In [9]:
import os, json, random
import numpy as np
import torch

SEED = 0
random.seed(SEED)
np.random.seed(SEED)
torch.manual_seed(SEED)

ROOT = "."  # Colabなら基本これでOK（ノート基準）
ARTIFACT_DIR = os.path.join(ROOT, "artifacts")
IMG_DIR      = os.path.join(ROOT, "images")
LOG_DIR      = os.path.join(ROOT, "logs")
os.makedirs(ARTIFACT_DIR, exist_ok=True)
os.makedirs(IMG_DIR, exist_ok=True)
os.makedirs(LOG_DIR, exist_ok=True)

In [10]:
import numpy as np
import pandas as pd
from sklearn.model_selection import train_test_split
from sklearn.preprocessing import StandardScaler
import joblib, os, json

In [11]:
DATA_PATH = "/content/sample_data.csv"

In [12]:
df = pd.read_csv(DATA_PATH, encoding="utf-8-sig")

In [13]:
target_cols = ["収縮期血圧", "拡張期血圧", "脈拍"]
t = df[target_cols].copy()
x = df.drop(target_cols, axis=1).copy()

In [14]:
feature_names = list(x.columns)
with open(os.path.join(ARTIFACT_DIR, "feature_names.json"), "w", encoding="utf-8") as f:
    json.dump(feature_names, f, ensure_ascii=False, indent=2)

In [15]:
# split (test 20%, val 20% of remaining => val=0.2 overall)
x_train_full, x_test, t_train_full, t_test = train_test_split(
    x, t, test_size=0.2, random_state=SEED
)
x_train, x_val, t_train, t_val = train_test_split(
    x_train_full, t_train_full, test_size=0.25, random_state=SEED
)

In [16]:
# scaler: fit ONLY on train
scaler_x = StandardScaler().fit(x_train)
scaler_t = StandardScaler().fit(t_train)

X_train = scaler_x.transform(x_train).astype("float32")
X_val   = scaler_x.transform(x_val).astype("float32")
X_test  = scaler_x.transform(x_test).astype("float32")

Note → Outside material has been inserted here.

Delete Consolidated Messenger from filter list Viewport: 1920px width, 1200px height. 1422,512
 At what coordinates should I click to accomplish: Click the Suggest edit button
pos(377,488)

T_train = scaler_t.transform(t_train).astype("float32")
T_val   = scaler_t.transform(t_val).astype("float32")
T_test  = scaler_t.transform(t_test).astype("float32")

np.save(os.path.join(ARTIFACT_DIR, "X_train.npy"), X_train)
np.save(os.path.join(ARTIFACT_DIR, "X_val.npy"),   X_val)
np.save(os.path.join(ARTIFACT_DIR, "X_test.npy"),  X_test)

np.save(os.path.join(ARTIFACT_DIR, "T_train.npy"), T_train)
np.save(os.path.join(ARTIFACT_DIR, "T_val.npy"),   T_val)
np.save(os.path.join(ARTIFACT_DIR, "T_test.npy"),  T_test)

joblib.dump(scaler_x, os.path.join(ARTIFACT_DIR, "scaler_x.pkl"))
joblib.dump(scaler_t, os.path.join(ARTIFACT_DIR, "scaler_t.pkl"))

print("Train:", X_train.shape, T_train.shape)
print("Val:  ", X_val.shape,   T_val.shape)
print("Test: ", X_test.shape,  T_test.shape)

Train: (285, 10) (285, 3)
Val:   (95, 10) (95, 3)
Test:  (95, 10) (95, 3)